I agree... it just plain scares me that so many large systems don't even bother with such trivial precautions as hashing. It's even more trivial than sql injections. Up until it happened, I would have _never_ guessed myspace & phpbb stored plaintext. It seems borderline incompetent.

I've implemented tons of little one-off account systems, for websites small enough they'll probably never even see a hacker. But before I even implemented the first one, I went through the trouble of finding the best password hash algorithm I could (http://people.redhat.com/drepper/SHA-crypt.txt)

Sure, I've had customers ask "why can't it just email me my password when I forget?" But you know what? Just a few minutes of quick explanation, and even people with NO math or cs background can understand why it's important.

So for the love of the gods, people, please take an hour out of your time to put in a hash alg (even md5-crypt is better than nothing)... it's just not that hard.

---

Just to go off on a rant here...
I've also noticed in some web applications there is the tendency to just pick a hash alg at random.

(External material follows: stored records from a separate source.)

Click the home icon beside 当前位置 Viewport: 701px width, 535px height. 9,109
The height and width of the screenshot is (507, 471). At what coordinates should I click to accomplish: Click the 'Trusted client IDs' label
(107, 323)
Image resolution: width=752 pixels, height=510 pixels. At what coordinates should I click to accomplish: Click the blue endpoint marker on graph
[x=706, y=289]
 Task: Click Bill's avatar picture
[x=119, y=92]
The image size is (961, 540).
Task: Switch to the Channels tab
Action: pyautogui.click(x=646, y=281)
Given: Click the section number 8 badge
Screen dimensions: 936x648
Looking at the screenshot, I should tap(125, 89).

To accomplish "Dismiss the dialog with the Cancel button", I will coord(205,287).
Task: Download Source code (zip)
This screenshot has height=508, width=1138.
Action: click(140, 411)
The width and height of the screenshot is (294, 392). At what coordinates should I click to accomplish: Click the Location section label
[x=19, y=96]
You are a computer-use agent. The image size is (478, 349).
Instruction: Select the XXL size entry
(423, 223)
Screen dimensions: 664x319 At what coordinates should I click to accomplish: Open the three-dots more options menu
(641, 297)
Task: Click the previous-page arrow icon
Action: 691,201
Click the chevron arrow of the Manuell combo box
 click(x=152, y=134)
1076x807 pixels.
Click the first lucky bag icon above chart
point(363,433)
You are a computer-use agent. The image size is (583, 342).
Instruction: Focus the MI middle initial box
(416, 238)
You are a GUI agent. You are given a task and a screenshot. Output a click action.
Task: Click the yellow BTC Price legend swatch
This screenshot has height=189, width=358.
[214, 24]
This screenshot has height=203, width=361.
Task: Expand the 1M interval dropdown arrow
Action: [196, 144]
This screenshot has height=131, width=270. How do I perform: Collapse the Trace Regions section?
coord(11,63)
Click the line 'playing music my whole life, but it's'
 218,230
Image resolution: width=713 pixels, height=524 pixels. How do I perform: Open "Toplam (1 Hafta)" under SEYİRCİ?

Be warned: not all hash algorithms are created equal.

"Checksum" algorithms such as CRC32 are woefully insufficient: easy to reverse (for small strings), easy to find collisions. They're basically just one guessable step away from plaintext.

"Integrity" algorithms such as MD5 & SHA are a little better, since they're very hard to reverse, and difficult to find collisions.
The problem with using these types of hashes directly is that they will always hash a password to the _same_ string. While that's desirable for their purposes (file integrity, etc), that's not good at all for passwords: you can pre-build a table of known mappings beforehand, and use it to quickly guess many passwords in parallel (aka a rainbow table): Given a table of 10k user passwords hashed like this, and a pre-built table, the odds are very good you'll get a significant number of the passwords in a very short amount of time.

This is why a proper "Password" hash (eg bcrypt, md5-crypt, sha-crypt) includes a "salt" which is randomly generated each time the password is set (and not just the first time). This prevents the rainbow attacks which are possible on plain integrity hashes. But prepending (or appending) the salt is not enough, because since it's effect can be undone mathematically, at least enough so that it presents no real additional barrier.

Genuine password hashes, while using an integrity hash their basis, mix & blend the password and the salt in so many variable ways as to make this reversal impossible. And there are so many nuances here that _you should not roll your own_ (unless you're Bruce Schneier). Read bcrypt, sha-crypt or md5-crypt's specs for some details.

Note: don't use the old unix-crypt, while it is a password hash in the strict sense, it's so old and simple, it's barely stronger than crc32.

Note: sha-crypt adds additional flexibility via it's "rounds" system, allowing it to easily grow more complicated as computers grow more powerful. This is why I prefer it above all the others.

End rant: all this is why you should use sha-crypt or md5-crypt, and nothing lesser.